READING TEXT:
_____

Guardsmen In Iraq Keep On Top Of Roadside Rescues

Here's the NewsTribune.com story:

MOSUL, Iraq – If a tank breaks down along the highway, a tractor-trailer snaps
an axle or a helicopter crashes in northern Iraq, Hitman is on the way.
You
might think of this platoon from the Washington National Guard’s 81st Brigade
Combat Team as AAA for Iraq’s exceptional needs along the highways.
The 50
soldiers from the 2nd Battalion, 146th Field Artillery Regiment operate tow
trucks – flanked by armored vehicles – to recover damaged military vehicles as
they travel in convoys between bases.
“We’re there in case anything goes
wrong,” said platoon leader Lt. Jared Matheson, an Olympia resident and Tacoma
police officer. “It’s a bit of a different mission than the rest of our guys
have, and it’s definitely a different way to spend the deployment.”

_____

[Entries on target coordinates]
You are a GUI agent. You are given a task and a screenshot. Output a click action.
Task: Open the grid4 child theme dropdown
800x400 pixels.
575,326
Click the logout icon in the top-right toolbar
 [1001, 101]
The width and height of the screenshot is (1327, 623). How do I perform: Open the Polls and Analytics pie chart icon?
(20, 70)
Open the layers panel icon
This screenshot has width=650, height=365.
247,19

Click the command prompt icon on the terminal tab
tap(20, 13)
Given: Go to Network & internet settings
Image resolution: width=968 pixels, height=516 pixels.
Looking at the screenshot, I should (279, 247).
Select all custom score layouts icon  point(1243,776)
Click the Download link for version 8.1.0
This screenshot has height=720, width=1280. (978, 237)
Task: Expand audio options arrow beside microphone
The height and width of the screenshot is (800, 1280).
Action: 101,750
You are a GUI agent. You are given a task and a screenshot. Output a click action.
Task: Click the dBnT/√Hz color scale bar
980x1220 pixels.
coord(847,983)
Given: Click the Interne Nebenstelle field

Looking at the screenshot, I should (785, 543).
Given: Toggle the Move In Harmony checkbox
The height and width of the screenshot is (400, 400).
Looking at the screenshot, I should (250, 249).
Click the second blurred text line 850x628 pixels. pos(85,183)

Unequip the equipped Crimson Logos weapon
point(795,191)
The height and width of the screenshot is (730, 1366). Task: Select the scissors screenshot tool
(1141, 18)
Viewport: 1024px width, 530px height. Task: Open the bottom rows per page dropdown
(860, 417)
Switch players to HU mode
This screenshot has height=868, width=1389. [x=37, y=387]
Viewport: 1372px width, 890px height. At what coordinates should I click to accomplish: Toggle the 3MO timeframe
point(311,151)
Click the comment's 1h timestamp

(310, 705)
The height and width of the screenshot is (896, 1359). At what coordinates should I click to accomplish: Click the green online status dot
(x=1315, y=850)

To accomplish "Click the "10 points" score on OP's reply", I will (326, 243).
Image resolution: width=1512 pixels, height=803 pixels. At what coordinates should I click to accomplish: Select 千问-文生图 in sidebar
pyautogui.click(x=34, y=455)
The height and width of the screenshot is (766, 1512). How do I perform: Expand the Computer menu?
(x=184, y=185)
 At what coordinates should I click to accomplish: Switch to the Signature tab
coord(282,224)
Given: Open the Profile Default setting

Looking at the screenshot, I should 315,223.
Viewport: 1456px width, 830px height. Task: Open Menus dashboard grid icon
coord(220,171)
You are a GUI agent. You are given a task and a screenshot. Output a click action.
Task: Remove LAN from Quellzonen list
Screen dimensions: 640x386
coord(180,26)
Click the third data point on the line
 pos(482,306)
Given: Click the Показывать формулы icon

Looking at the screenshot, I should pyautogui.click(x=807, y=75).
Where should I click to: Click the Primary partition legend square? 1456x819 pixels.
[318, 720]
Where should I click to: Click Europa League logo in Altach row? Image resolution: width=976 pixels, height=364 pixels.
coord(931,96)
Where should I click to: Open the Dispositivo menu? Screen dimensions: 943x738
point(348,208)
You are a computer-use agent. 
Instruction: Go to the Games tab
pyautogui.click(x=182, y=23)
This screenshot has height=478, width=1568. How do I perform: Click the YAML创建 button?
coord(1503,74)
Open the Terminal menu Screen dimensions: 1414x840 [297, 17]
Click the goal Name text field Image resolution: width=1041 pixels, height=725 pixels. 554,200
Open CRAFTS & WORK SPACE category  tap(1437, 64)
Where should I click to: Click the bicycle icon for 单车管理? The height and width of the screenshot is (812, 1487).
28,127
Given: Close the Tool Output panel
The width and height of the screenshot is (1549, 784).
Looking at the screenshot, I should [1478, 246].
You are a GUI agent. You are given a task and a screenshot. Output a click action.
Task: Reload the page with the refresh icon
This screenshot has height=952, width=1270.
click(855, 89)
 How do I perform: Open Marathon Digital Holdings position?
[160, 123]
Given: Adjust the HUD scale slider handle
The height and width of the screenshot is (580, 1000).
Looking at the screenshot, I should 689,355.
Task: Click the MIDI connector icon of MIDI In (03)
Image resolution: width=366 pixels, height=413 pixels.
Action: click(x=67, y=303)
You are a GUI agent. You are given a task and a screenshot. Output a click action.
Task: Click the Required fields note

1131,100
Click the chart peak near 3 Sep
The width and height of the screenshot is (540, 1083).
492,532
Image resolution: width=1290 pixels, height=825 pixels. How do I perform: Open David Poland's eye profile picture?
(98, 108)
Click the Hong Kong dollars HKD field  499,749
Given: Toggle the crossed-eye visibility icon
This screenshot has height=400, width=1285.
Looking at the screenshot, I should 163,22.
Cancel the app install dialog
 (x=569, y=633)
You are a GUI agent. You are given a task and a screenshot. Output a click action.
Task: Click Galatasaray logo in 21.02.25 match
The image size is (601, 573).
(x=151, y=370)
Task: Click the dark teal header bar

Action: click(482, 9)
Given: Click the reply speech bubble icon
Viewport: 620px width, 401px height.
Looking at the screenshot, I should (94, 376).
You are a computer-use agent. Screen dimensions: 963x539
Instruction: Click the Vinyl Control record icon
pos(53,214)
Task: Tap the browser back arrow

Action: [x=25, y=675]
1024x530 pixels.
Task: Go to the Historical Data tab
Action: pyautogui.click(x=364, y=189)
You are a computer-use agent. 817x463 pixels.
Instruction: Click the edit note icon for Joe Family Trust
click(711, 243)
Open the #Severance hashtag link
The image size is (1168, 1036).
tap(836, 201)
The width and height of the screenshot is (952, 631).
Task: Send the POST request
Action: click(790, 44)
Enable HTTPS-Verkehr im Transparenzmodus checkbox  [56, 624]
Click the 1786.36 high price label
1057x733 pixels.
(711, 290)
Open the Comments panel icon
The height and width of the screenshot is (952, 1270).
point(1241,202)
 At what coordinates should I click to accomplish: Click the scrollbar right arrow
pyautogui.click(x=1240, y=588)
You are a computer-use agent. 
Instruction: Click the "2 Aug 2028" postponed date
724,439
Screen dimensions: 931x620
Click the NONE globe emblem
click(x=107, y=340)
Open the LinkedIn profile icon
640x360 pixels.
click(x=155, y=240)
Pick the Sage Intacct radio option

_____

BRIEF A:
Translate this sentence from the news story about roadside rescues into Spanish: "The 50 soldiers from the 2nd Battalion, 146th Field Artillery Regiment operate tow trucks – flanked by armored vehicles – to recover damaged military vehicles as they travel in convoys between bases."
BRIEF B:
Write out everything in the news story about roadside rescues from "MOSUL, Iraq –" down to "convoys between bases.".
BRIEF C:
Answer these questions from the news story about roadside rescues:
(i) Which brigade of the Washington National Guard does the platoon belong to?
(ii) How many soldiers are in the platoon?
(iii) In what city does Lt. Jared Matheson live?

EXPECTED OUTPUT A:
Los 50 soldados del 2.º Batallón del 146.º Regimiento de Artillería de Campaña manejan grúas, flanqueadas por vehículos blindados, para recuperar vehículos militares dañados mientras viajan en convoyes entre bases.

EXPECTED OUTPUT B:
MOSUL, Iraq – If a tank breaks down along the highway, a tractor-trailer snaps
an axle or a helicopter crashes in northern Iraq, Hitman is on the way.
You
might think of this platoon from the Washington National Guard’s 81st Brigade
Combat Team as AAA for Iraq’s exceptional needs along the highways.
The 50
soldiers from the 2nd Battalion, 146th Field Artillery Regiment operate tow
trucks – flanked by armored vehicles – to recover damaged military vehicles as
they travel in convoys between bases.

EXPECTED OUTPUT C:
(i) The 81st Brigade Combat Team
(ii) 50
(iii) Olympia